The result is an insightful book of dispatches that are different in focus from, but reminiscent, in their on-the-ground style, of the late Ernie Pyle’s reporting from North Africa during World War II. In London, Anderson bought a portable satellite phone, which he used to file his reports from Central Asia over the ensuing months. A pack of hundreds of other reporters descended upon the region in late 2001, but Anderson, who had been covering the country since the days of the Soviet occupation in the 1980s, was nearly the first journalist to reach Afghanistan after Sept. 11. All but one of these dispatches previously appeared in the weekly magazine, but much of the writing remains prescient.
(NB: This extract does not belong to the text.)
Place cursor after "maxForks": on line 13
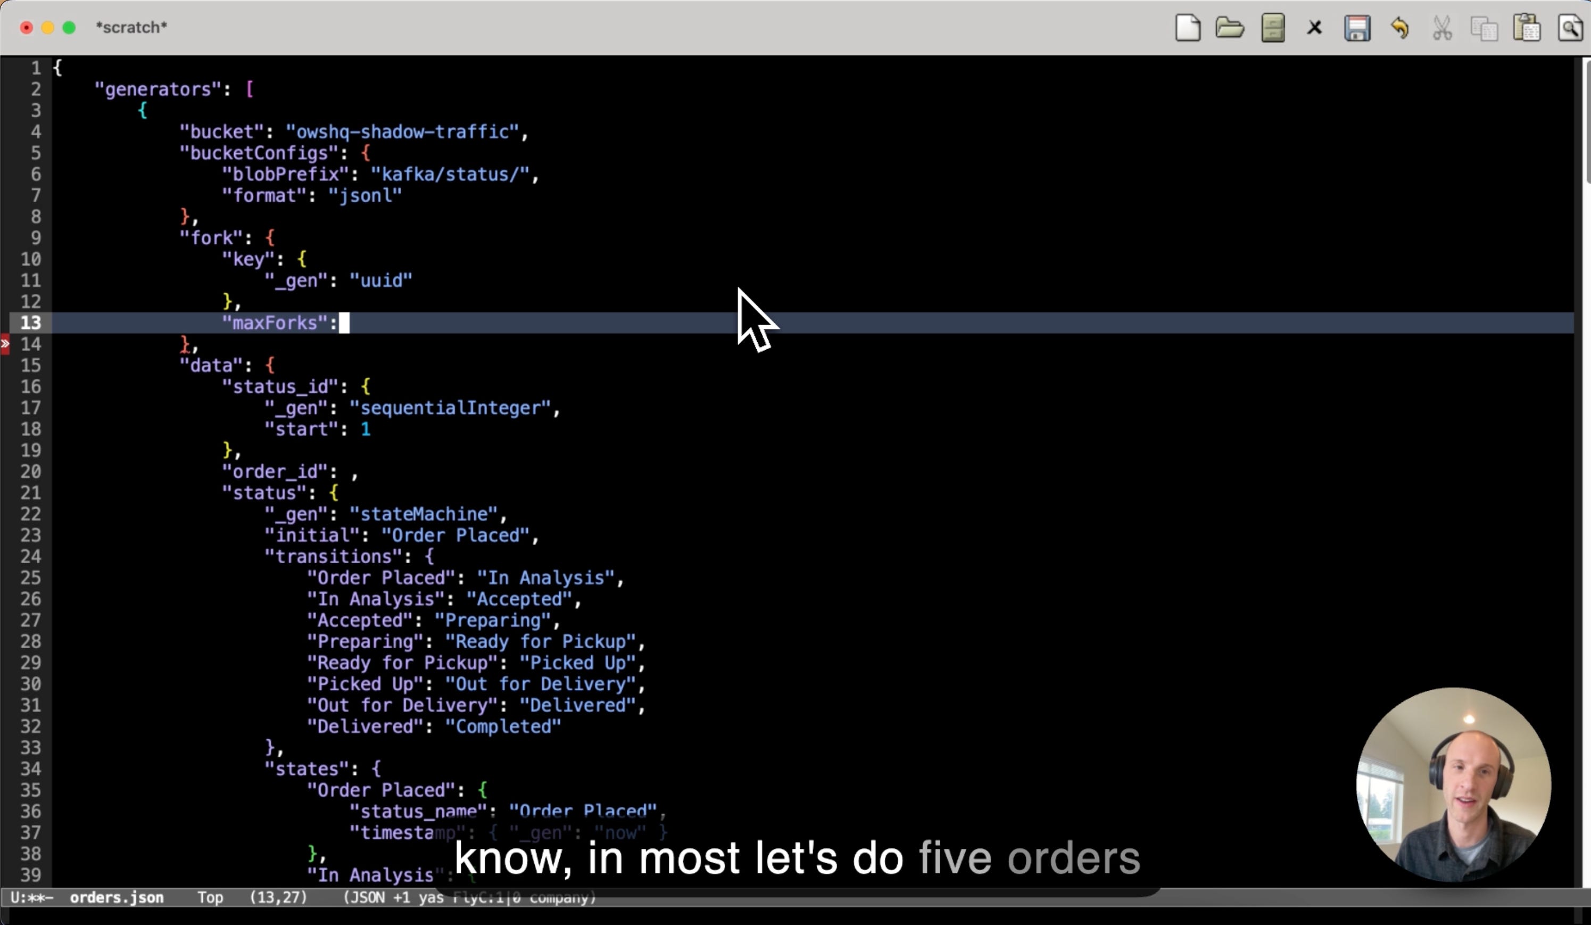Viewport: 1591px width, 925px height. (x=344, y=323)
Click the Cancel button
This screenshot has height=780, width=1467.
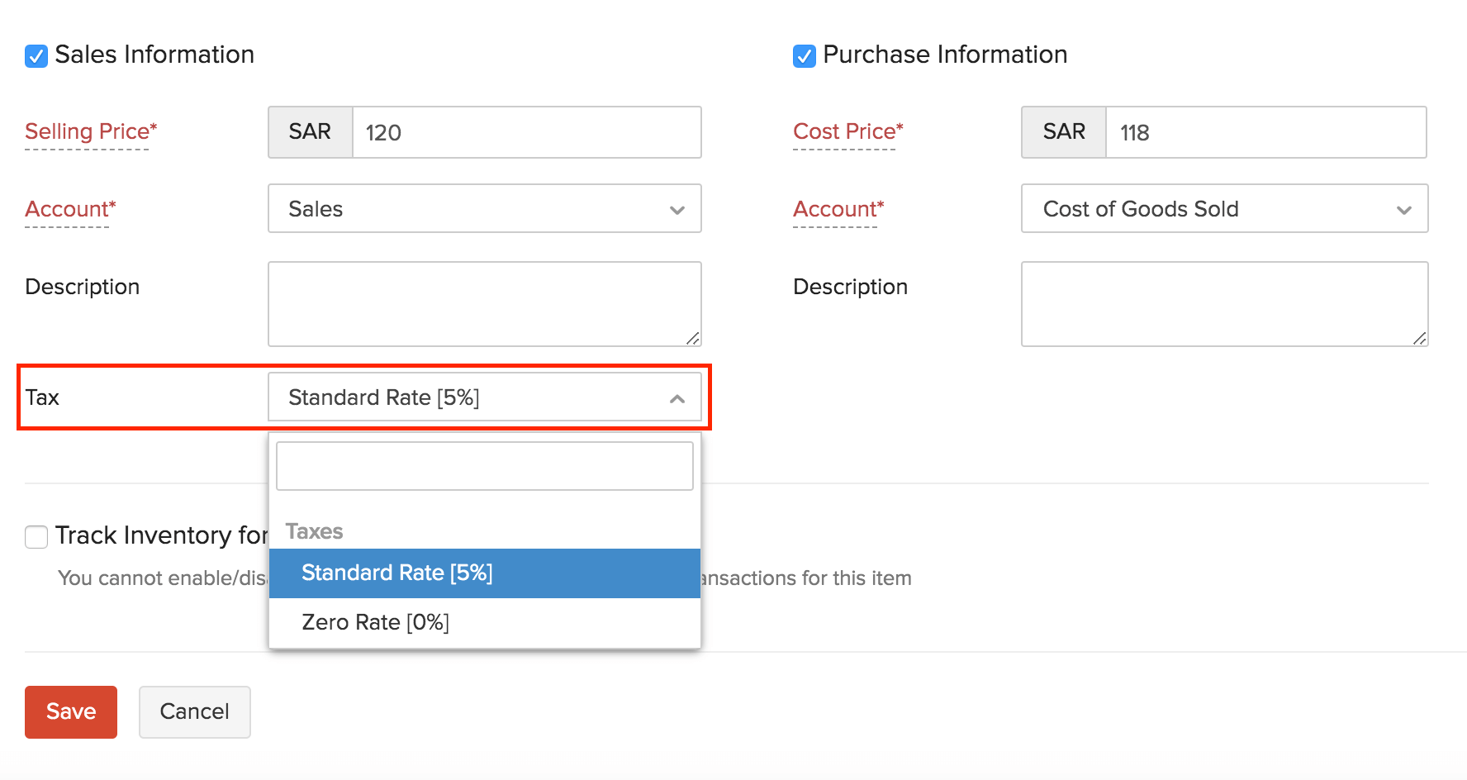[x=194, y=711]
“The sight of women, or at least discernibly human creatures in feminine clothes, is about the only thing that relieves the harshness of the landscape. This visible part of Afghan society is unremittingly male, as is the land, which is drab and muscular,” writes Anderson. “Barefoot boys walk back and forth through beds of harvested rice, turning the grains with their toes to dry them in the sun. . . . Lambs are tethered next to men with long knives who slaughter them and hang the carcasses from hooks, hacking them into a steadily diminishing mess of blood and meat and bone and fat by day’s end. Grain and vegetables are weighed in tin scales that are balanced with stones.”
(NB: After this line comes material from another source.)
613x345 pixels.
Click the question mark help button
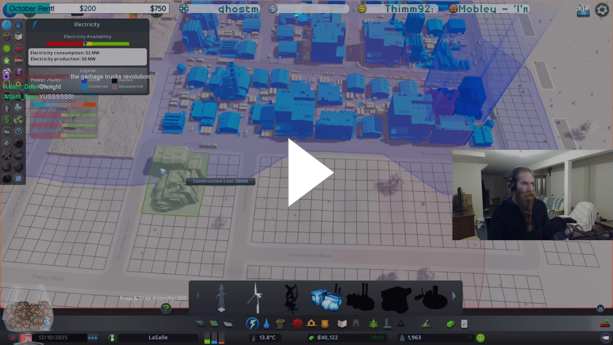(x=166, y=308)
Anderson also gives his readers a window on himself. The book’s narrative journalism is framed by contemporaneous e-mails that either begin or end every chapter. Most were sent by Anderson via laptop (with a special bullet-proof casing) and satellite phone to his editor, Sharon DeLano. Some e-mails show the hardships of prolonged frontline reporting. “Our compound has mud walls and mud floors and mud everything,” he tells DeLano. “Outside, there is a large dirt patio with two hole-in-the-floor latrines, a vigilant mongrel dog, and — as of yesterday — a scorpion in the washroom.”
Other e-mails reveal another side of a correspondent who is apparently not afraid of talking back to men with guns: “One [Afghan combatant] asked for a cigarette. I gave him one, but chided him, since it was Ramadan, and Muslims are not supposed to smoke [or eat or drink] during the daylight hours. Then another man came up and demanded a cigarette and I could see that the whole group of ten or so fighters were planning on doing this. So I said, No more.”
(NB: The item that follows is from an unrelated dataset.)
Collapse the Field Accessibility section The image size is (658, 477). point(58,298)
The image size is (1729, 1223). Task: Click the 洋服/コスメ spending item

“A third mujahideen, a burly man with a large PK machine gun slung over his shoulder, leered at me and grabbed me between the legs, hard. Then he darted away and laughed. I followed him and kicked him in the rear end, twice. This made his comrades roar with laughter, but he didn’t think it was so funny, and he pointed his gun at me, then lowered it. I began cursing him in English and he raised the gun at me again and I could tell that he was cursing me too, in Dari. We had something of a standoff.”
The book, as its title suggests, revolves around the murder of Ahmed Shah Massoud, “The Lion of Panjshir,” the Northern Alliance commander who was killed by two Arab men posing as journalists two days before Sept. 11. Anderson convincingly ties the assassination to Osama bin Laden, who, like Anderson himself, apparently expected an American retaliation on Afghan targets in response to Sept. 11. In the only new reporting in the book, Anderson explores bin Laden’s former home base south of Jalalabad, where he introduces readers to a heavily armed American named “Jack,” a 46-year-old former U.S. Army Green Beret from Fayetteville, N.C., who claimed, “I have no official relationship to the U.S. government.”
The strength of The Lion’s Grave goes beyond its character profiles to its effective navigation of the crisscrossing lines of Afghan politics. Anderson already knew the country and its players, not only the late Massoud but also many lesser-known Afghans, including noncombatants. Like the dispassionately illuminating biography of Che Guevara that largely earned this correspondent his name, this book captures a time and a place that no one who reads it will forget. The text is interspersed with black-and-white images by Magnum photographer Thomas Dworzak that depict austere Afghans usually in a cold landscape. For anyone tired of instant journalism, this book reflects an older art.
Frank Smyth is writing a book on the 1991 Iraqi uprisings against Saddam Hussein.